[Records supplied — start]

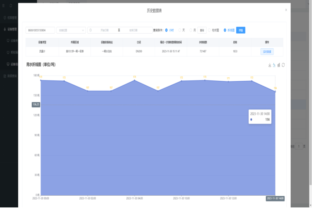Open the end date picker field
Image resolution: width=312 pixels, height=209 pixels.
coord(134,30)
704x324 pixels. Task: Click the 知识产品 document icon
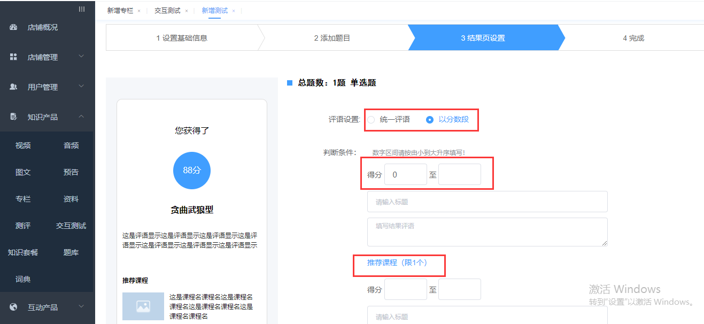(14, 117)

[Records supplied — finish]
[Records supplied — start]

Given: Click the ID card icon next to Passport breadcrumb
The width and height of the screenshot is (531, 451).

[Records supplied — finish]

→ Problem details: Retype, in the same exact form, the lines of the material above from the line holding "Given: Click the" through the line holding "The width and".

→ Response to the exercise:
Given: Click the ID card icon next to Passport breadcrumb
The width and height of the screenshot is (531, 451).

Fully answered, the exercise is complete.